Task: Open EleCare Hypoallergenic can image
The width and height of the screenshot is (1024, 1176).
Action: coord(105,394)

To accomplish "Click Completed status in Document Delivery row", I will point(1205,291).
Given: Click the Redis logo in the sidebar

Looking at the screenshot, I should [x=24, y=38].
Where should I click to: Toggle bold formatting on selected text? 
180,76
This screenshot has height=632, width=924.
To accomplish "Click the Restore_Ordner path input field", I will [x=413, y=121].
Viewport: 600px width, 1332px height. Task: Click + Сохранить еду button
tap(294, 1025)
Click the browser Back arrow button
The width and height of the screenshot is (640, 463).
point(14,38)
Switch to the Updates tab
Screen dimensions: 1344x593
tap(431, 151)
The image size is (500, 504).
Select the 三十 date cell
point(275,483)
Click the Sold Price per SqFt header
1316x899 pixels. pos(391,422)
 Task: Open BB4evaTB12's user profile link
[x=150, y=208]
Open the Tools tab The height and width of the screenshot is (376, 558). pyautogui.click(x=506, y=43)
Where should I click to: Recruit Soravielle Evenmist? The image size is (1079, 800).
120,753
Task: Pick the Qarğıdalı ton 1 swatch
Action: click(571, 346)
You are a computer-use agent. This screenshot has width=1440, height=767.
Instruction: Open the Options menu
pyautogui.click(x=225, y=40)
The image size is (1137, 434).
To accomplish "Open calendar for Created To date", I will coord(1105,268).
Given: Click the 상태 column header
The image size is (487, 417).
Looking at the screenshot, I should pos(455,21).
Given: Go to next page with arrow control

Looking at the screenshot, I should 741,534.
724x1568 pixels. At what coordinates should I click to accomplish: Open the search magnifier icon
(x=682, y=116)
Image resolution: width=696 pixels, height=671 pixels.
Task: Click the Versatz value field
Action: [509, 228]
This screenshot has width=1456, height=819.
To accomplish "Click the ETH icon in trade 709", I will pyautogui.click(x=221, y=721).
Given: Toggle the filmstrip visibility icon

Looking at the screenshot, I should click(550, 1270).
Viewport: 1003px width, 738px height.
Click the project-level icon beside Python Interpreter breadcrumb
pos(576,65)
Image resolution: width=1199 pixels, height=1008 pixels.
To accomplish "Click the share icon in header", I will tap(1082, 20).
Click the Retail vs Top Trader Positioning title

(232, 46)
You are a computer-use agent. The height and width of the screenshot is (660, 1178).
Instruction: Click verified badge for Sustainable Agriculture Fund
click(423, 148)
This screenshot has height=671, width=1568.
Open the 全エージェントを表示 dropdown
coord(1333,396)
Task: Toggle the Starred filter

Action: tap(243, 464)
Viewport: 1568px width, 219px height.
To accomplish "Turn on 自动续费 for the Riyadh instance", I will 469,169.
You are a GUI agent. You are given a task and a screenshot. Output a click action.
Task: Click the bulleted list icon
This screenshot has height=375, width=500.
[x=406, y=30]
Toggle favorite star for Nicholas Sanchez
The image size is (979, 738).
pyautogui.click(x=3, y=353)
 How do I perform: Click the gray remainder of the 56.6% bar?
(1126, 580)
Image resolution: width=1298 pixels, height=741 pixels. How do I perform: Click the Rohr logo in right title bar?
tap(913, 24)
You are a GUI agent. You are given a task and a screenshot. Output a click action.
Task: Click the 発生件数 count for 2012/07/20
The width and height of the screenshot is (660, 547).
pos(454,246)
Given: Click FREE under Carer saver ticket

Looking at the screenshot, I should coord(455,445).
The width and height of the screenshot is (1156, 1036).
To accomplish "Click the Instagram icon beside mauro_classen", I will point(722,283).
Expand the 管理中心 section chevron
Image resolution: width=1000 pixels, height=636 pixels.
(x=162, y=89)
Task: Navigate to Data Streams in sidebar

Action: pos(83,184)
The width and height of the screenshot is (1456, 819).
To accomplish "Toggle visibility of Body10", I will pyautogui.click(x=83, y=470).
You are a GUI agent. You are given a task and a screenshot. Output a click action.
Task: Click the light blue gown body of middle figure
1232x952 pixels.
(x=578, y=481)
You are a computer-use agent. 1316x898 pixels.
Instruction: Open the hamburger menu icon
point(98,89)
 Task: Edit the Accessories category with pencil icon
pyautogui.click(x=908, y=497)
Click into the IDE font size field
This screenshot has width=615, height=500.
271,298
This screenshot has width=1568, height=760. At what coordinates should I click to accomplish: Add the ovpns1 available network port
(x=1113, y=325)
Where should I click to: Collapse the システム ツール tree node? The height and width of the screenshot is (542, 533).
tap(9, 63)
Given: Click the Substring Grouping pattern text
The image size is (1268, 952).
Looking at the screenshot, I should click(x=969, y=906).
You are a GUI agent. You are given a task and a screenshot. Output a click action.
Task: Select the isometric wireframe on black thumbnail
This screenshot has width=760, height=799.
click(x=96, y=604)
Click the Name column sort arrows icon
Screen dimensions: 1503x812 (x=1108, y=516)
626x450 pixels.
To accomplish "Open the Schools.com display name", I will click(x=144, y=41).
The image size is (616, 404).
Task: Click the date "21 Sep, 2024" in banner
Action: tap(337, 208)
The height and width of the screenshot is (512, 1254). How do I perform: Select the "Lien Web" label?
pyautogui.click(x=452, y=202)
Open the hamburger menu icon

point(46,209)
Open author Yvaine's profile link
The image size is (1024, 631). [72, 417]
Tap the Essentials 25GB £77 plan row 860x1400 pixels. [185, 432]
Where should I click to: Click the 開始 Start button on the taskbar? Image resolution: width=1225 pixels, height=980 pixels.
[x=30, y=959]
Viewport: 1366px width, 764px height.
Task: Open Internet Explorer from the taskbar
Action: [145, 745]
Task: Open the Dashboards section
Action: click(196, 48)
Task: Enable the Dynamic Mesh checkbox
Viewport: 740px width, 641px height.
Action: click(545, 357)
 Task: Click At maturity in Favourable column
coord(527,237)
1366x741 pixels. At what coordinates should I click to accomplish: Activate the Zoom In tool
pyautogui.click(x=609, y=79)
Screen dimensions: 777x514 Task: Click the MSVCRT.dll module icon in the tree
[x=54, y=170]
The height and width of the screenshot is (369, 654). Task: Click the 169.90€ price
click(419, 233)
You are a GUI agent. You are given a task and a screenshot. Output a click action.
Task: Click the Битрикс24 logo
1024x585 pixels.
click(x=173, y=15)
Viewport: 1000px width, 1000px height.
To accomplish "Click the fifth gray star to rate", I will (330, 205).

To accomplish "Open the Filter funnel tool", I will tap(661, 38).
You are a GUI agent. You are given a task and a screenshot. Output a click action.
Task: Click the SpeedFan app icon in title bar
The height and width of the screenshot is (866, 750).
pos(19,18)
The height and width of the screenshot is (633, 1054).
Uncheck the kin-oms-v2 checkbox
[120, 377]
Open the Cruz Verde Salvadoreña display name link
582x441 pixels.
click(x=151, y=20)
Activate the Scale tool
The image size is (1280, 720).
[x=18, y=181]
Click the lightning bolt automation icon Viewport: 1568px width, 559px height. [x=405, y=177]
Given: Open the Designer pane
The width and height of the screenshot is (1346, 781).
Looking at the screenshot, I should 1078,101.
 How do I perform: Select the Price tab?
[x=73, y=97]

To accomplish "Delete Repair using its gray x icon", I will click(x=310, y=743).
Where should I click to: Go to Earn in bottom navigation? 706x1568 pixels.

• • • • • • •

Problem to work on:
Copy out, with no changes, the rows from the very first one through the row containing "[x=150, y=208]", including both ends.

Response to the exercise:
Task: Open EleCare Hypoallergenic can image
The width and height of the screenshot is (1024, 1176).
Action: coord(105,394)

To accomplish "Click Completed status in Document Delivery row", I will point(1205,291).
Given: Click the Redis logo in the sidebar

Looking at the screenshot, I should [x=24, y=38].
Where should I click to: Toggle bold formatting on selected text? 
180,76
This screenshot has height=632, width=924.
To accomplish "Click the Restore_Ordner path input field", I will [x=413, y=121].
Viewport: 600px width, 1332px height. Task: Click + Сохранить еду button
tap(294, 1025)
Click the browser Back arrow button
The width and height of the screenshot is (640, 463).
point(14,38)
Switch to the Updates tab
Screen dimensions: 1344x593
tap(431, 151)
The image size is (500, 504).
Select the 三十 date cell
point(275,483)
Click the Sold Price per SqFt header
1316x899 pixels. pos(391,422)
 Task: Open BB4evaTB12's user profile link
[x=150, y=208]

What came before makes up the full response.